Not only does this constant state of uncertainty affect a student’s mental health, but it also impacts their learning and, in turn, their grades.
“Fear taxes the brain,” Mercado said. “When the nervous system is scanning for danger, it steals resources from attention, memory and executive functioning. That’s not a motivation problem, that’s biology.”
In the event of a school shooting at Fresno State, the procedure website is confusing and it would take far too long to access if something were to occur.

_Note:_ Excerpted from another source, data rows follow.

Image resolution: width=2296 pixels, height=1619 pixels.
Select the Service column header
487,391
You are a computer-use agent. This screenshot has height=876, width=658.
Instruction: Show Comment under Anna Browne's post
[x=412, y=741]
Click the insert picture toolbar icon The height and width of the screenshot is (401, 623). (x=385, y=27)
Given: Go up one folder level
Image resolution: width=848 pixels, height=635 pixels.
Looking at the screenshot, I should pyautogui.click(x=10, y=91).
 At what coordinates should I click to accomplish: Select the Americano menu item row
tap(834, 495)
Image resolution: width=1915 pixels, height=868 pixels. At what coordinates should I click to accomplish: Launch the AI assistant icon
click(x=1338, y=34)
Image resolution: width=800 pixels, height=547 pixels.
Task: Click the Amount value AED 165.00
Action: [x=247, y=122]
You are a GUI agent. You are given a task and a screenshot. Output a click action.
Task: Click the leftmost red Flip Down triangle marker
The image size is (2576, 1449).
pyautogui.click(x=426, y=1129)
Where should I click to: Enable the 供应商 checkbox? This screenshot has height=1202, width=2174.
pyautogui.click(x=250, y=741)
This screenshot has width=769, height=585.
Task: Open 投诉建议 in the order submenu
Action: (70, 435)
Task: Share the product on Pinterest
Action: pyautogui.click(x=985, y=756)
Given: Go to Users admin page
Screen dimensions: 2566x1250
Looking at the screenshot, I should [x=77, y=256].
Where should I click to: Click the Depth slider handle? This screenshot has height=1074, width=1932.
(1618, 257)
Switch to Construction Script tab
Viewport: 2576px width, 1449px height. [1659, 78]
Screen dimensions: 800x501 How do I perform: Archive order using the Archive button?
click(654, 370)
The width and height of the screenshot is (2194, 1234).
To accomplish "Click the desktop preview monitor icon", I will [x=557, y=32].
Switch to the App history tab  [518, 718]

If a student can manage to navigate and jump through the hoops of Fresno State’s almost inaccessible procedures, all they would find for what to do in the case of an active shooter is to immediately contact police, to secure the area they’re in and to not leave the “safe zone” until instructed.
These procedures fail to include where or what the safe zones are.
“We understand that news of violence on college campuses across the country can be deeply unsettling,” Stevenson said. “It is natural to feel concern when incidents elsewhere affect communities like ours, and we recognize that some students may be experiencing anxiety as a result.”
Stevenson also provided a list of resources, including counseling and health services, the Fresno State Police Department and the Bulldog Alert emergency notification system.
However, although Fresno State provides links and websites with lists of resources, the underlying issue is that it isn’t practiced, and it isn’t regularly announced. The only way a student would know about these resources is if an emergency happens and the university then sends a campus-wide email with the support available.
Mercado said that if campuses want to rebuild trust so that students truly feel safe on campus, they need to be properly educated in a way that provides stability.
“Safety has to be more than a protocol,” Mercado said. “It has to be a relationship.”